# European Mounts



## DirtyCat (Nov 11, 2008)

I'm just starting to do a few European Mounts. The first couple I did I used the maceration method, and although it was stinky and a pain, they turned out really nice and clean. I'm working on a couple now by simmering them. I've got one that is nearly clean, but it sill has a lot of real small fatty/cartlige looking stuff stuck in various places. Also, on the deer I did using the maceration method, the crevices between the skull plate are completely clean and on this one it's not. So which of the following do I need to do:
- keep simmering till it all comes off
- add more soap (I only used a little Dawn)
- or something else
Also, does anyone use a combination of the two methods. Say simmer to get the initial meat off and then maceration for the rest?

Thanks,


----------



## Sasha and Abby (May 11, 2004)

I skin the head out and remove all meat I can with a knife. Boil with the horns out of the water and wrapped in tinfoil. Every couple of hours, remove and scrape. Add a little dawn and some hydrogen peroxide to clean it out. Keep scraping.

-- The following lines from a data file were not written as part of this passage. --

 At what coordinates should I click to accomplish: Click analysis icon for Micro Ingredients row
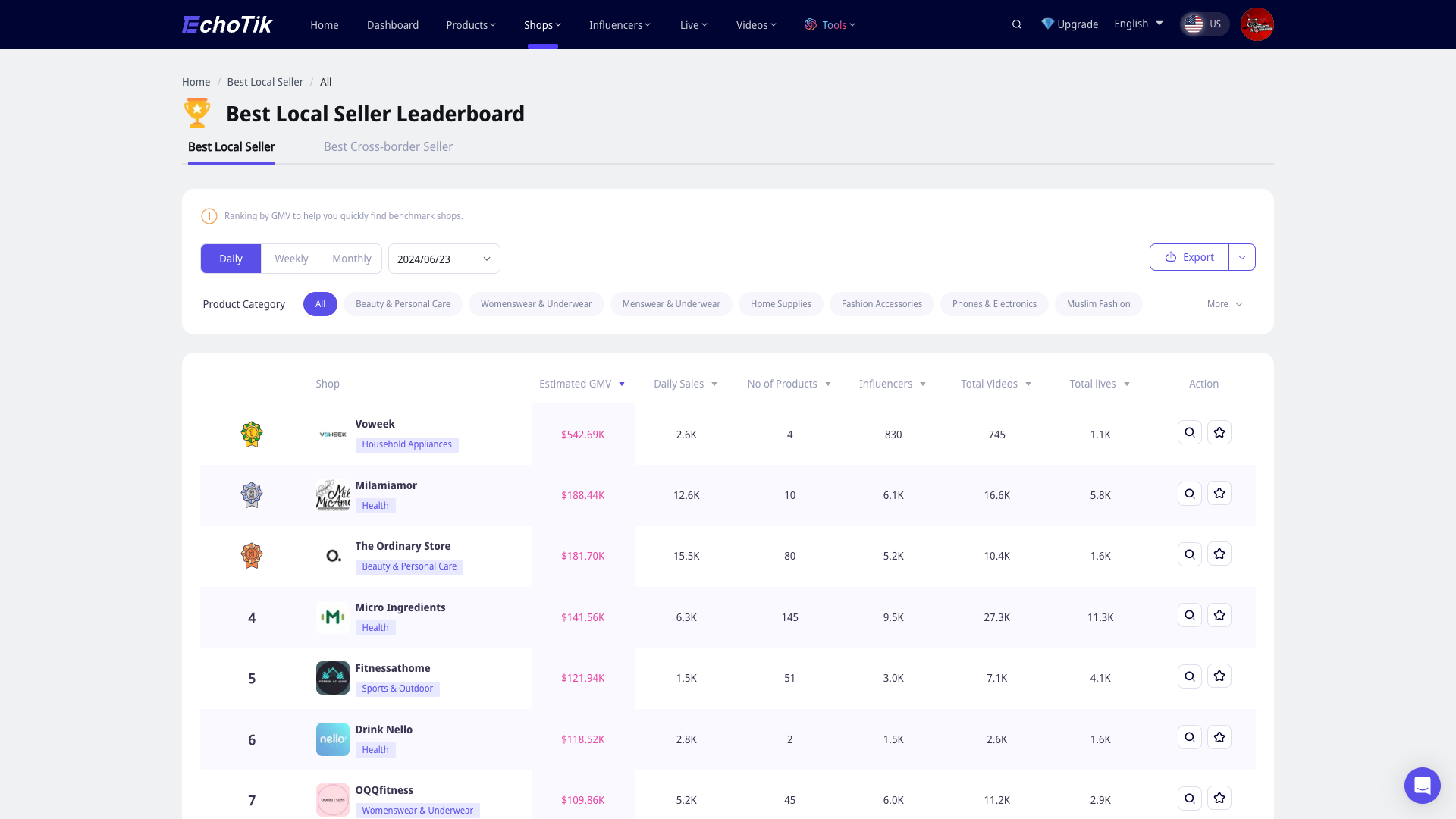[1189, 615]
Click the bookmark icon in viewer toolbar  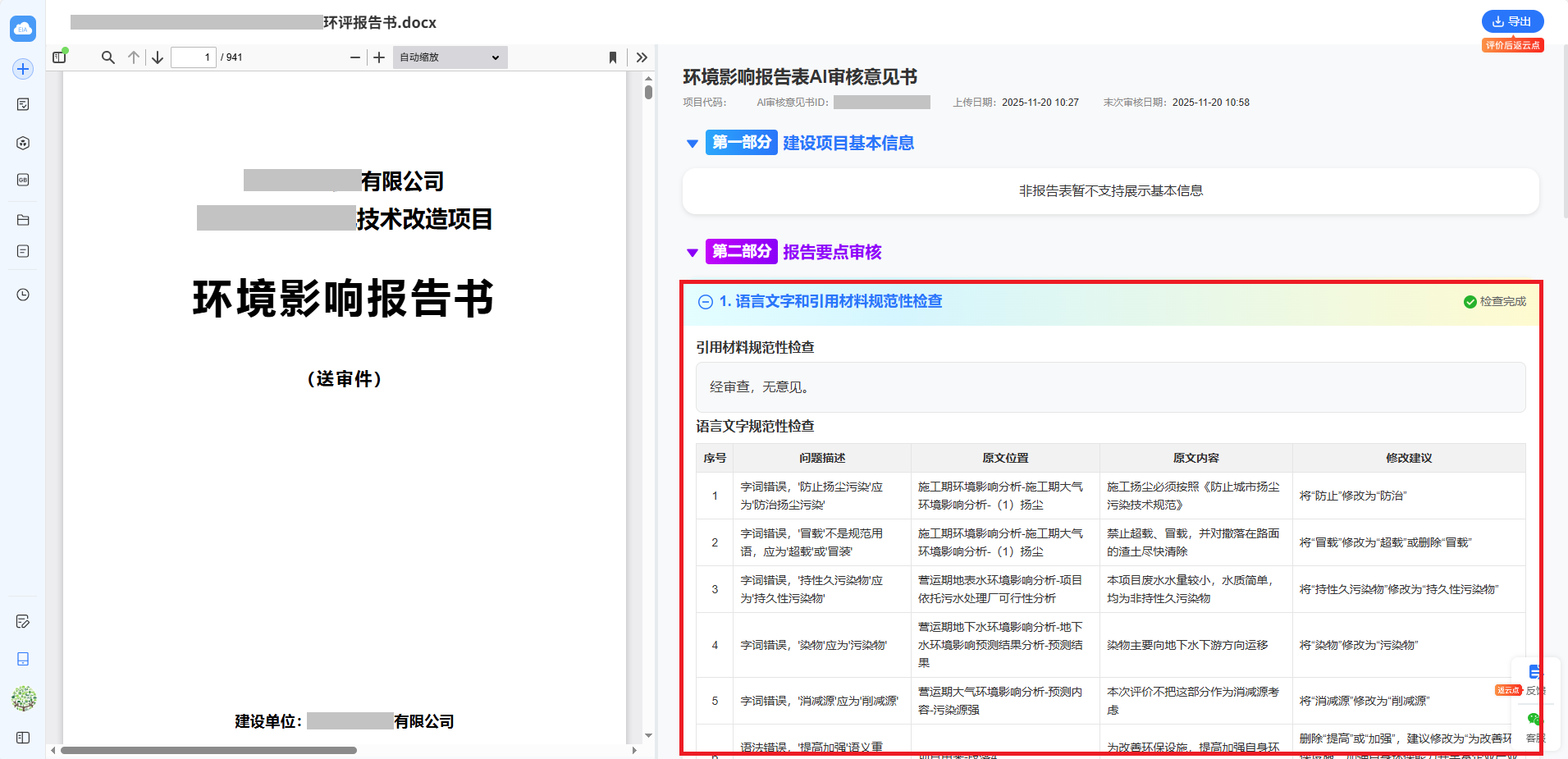tap(612, 57)
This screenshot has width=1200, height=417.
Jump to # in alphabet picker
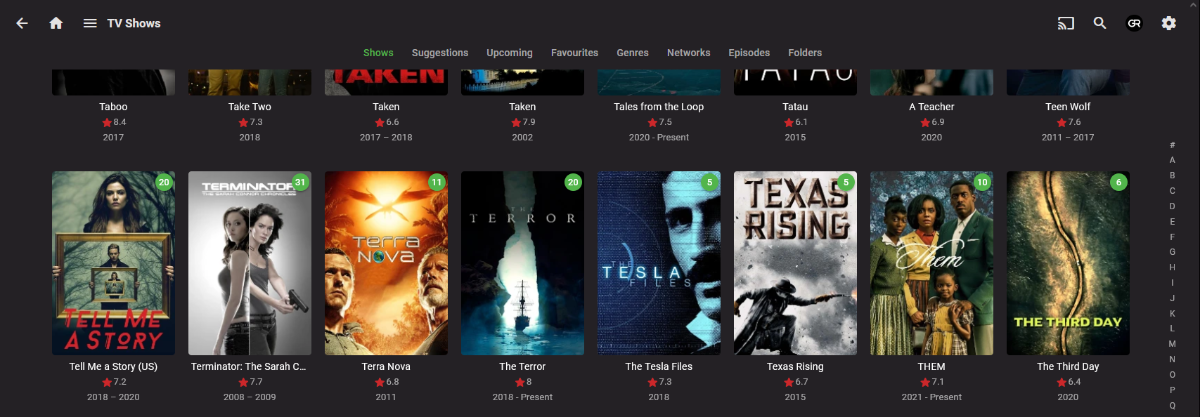click(x=1172, y=145)
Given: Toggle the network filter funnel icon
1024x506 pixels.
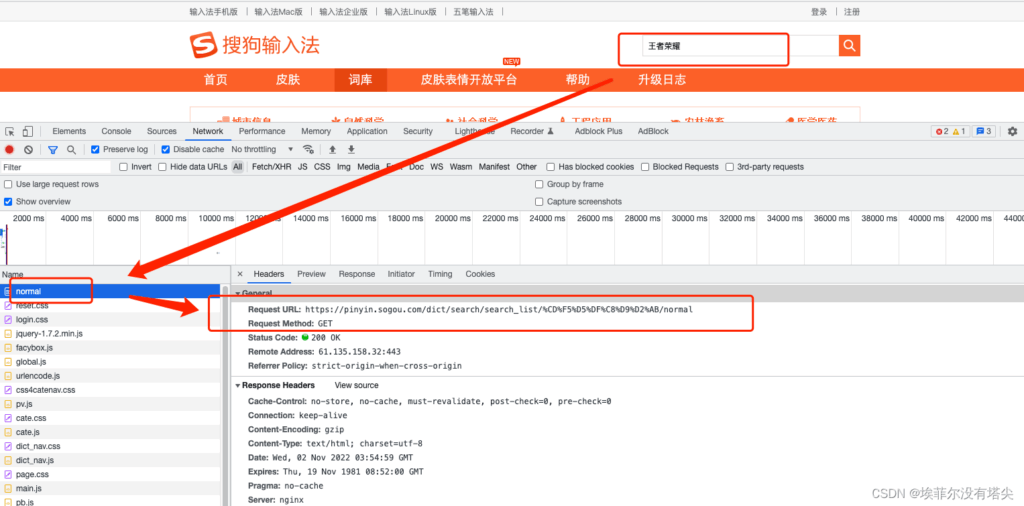Looking at the screenshot, I should click(52, 150).
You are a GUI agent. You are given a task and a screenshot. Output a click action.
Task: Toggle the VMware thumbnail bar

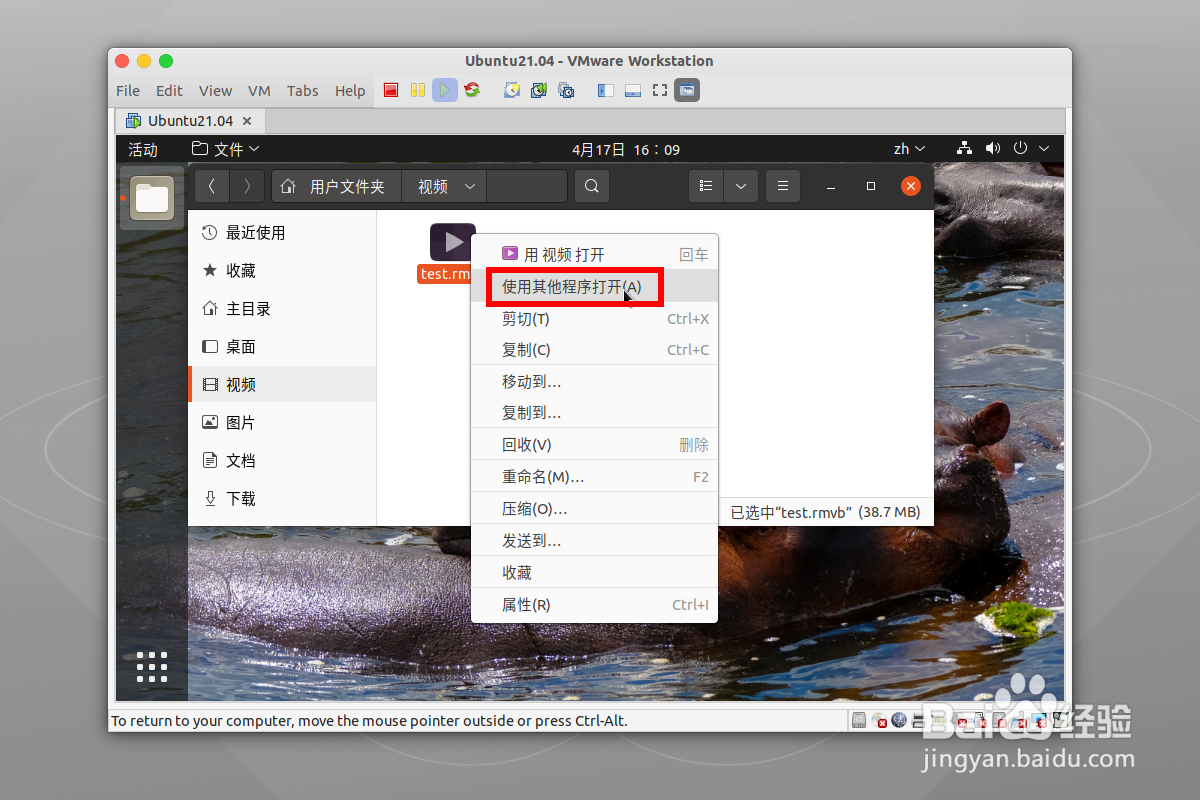click(632, 90)
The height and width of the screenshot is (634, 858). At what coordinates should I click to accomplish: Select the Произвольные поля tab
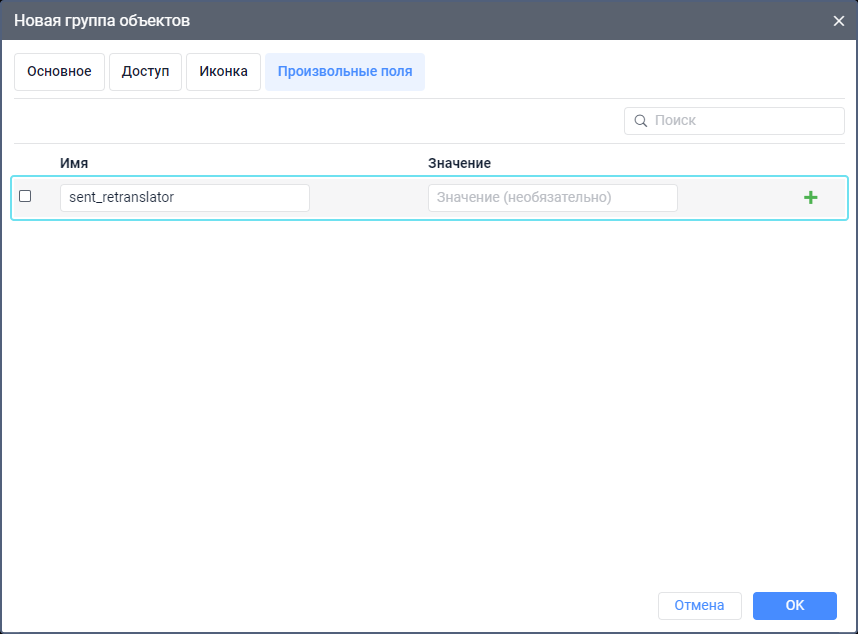344,72
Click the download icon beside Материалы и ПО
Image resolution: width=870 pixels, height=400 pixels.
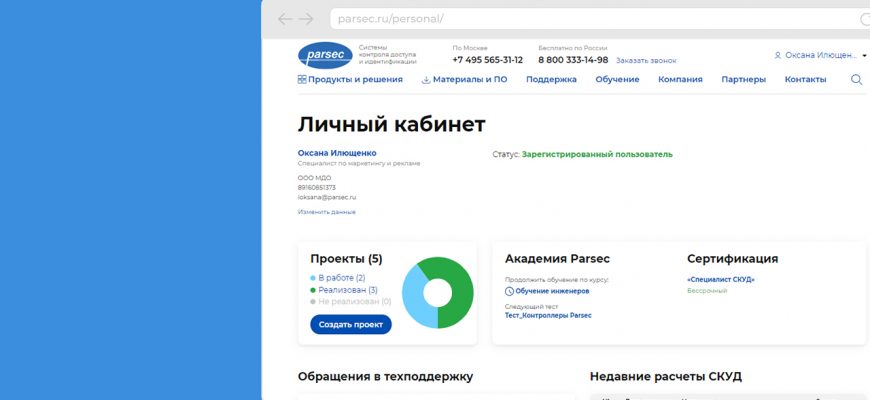pyautogui.click(x=426, y=80)

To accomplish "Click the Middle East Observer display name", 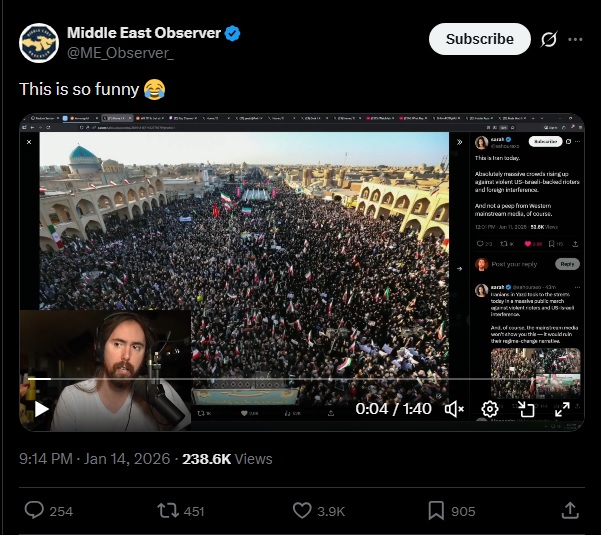I will click(x=144, y=33).
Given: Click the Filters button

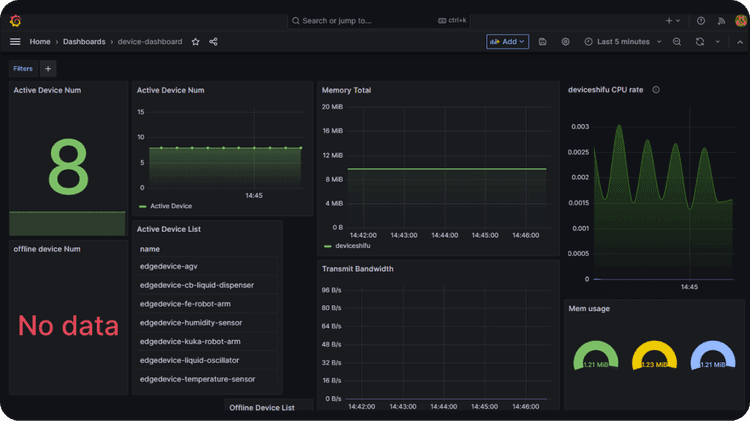Looking at the screenshot, I should pyautogui.click(x=23, y=69).
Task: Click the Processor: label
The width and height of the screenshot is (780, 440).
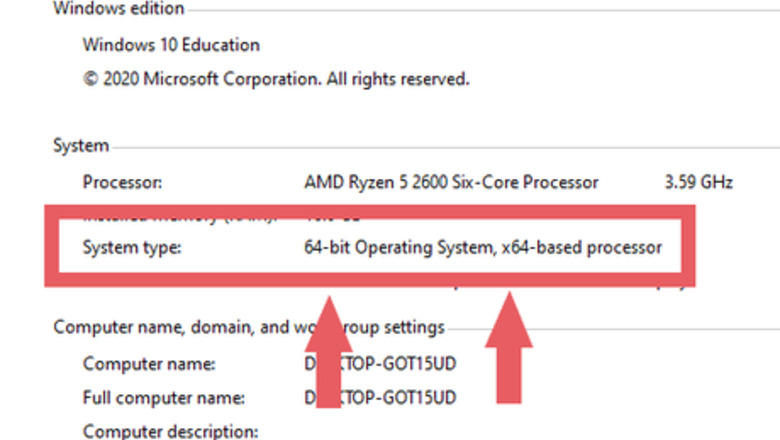Action: (122, 182)
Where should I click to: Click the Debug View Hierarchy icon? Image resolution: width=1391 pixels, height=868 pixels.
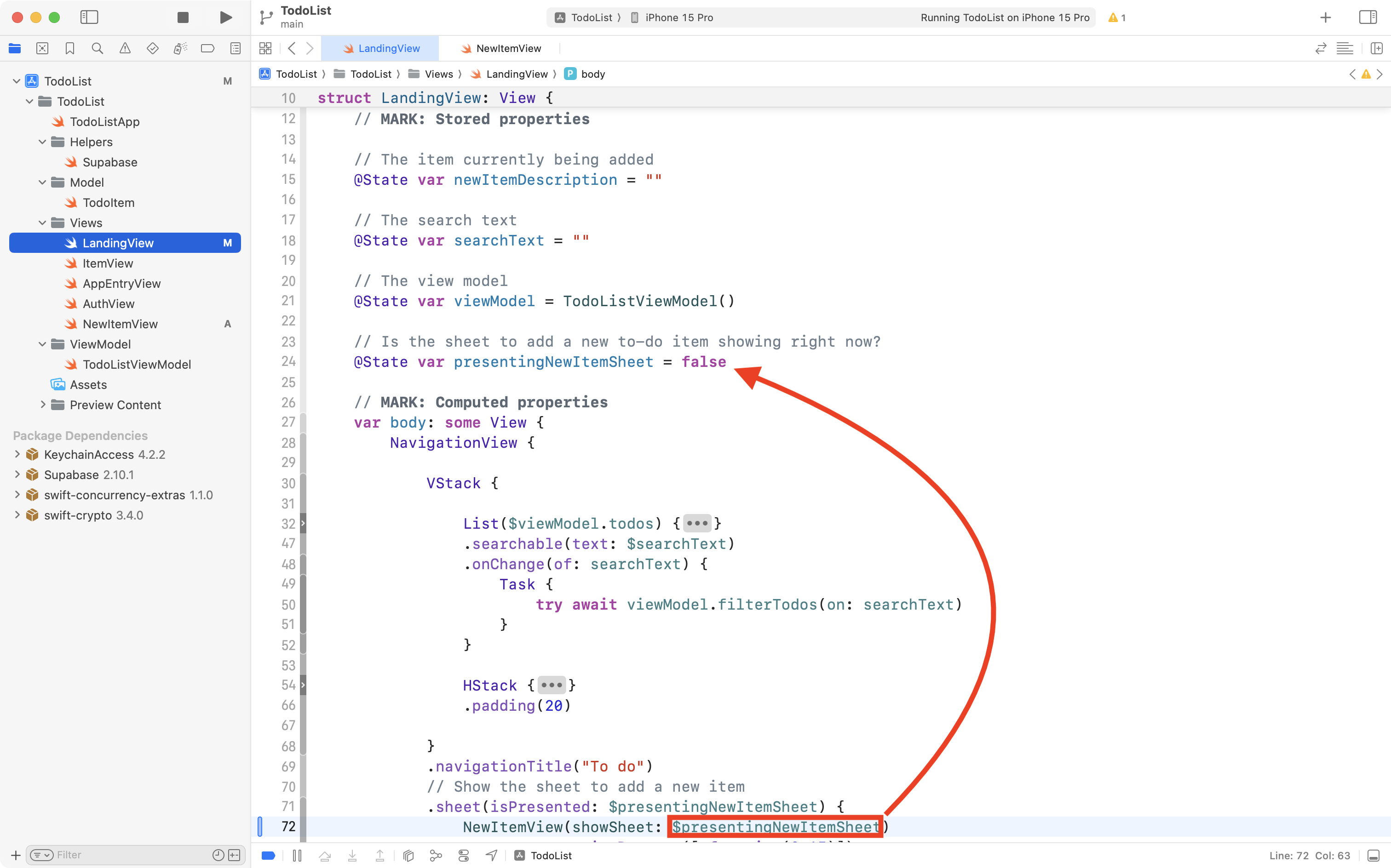point(408,855)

Let dry and you have it...


----------



## timberlandtaxidermy (Sep 26, 2006)

DirtyCat said:


> I'm just starting to do a few European Mounts. The first couple I did I used the maceration method, and although it was stinky and a pain, they turned out really nice and clean. I'm working on a couple now by simmering them. I've got one that is nearly clean, but it sill has a lot of real small fatty/cartlige looking stuff stuck in various places. Also, on the deer I did using the maceration method, the crevices between the skull plate are completely clean and on this one it's not. So which of the following do I need to do:
> - keep simmering till it all comes off
> - add more soap (I only used a little Dawn)
> - or something else
> ...


A power washer works good at getting the hard to reach stuff. Also, adding some sodium carbonate to the water helps as well. You are doing good by not boiling, and Sodium Carbonate will eat foil, as well as pit an aluminum pot.


----------



## tallpaulr (Jan 7, 2009)

I have been doing skulls for 9 years and found that "super washing soda" arm and hammer works wonderfully in a simmering pot, be careful not to cook them too hot or too long the bones will get flaky and fall apart if you get too much heat to them, ie boiling water. Also when they come out i use 40 vol paroxide and whiter to make a paste which will whiten them to a pure white in a day or two. let me know if you have any other questions


----------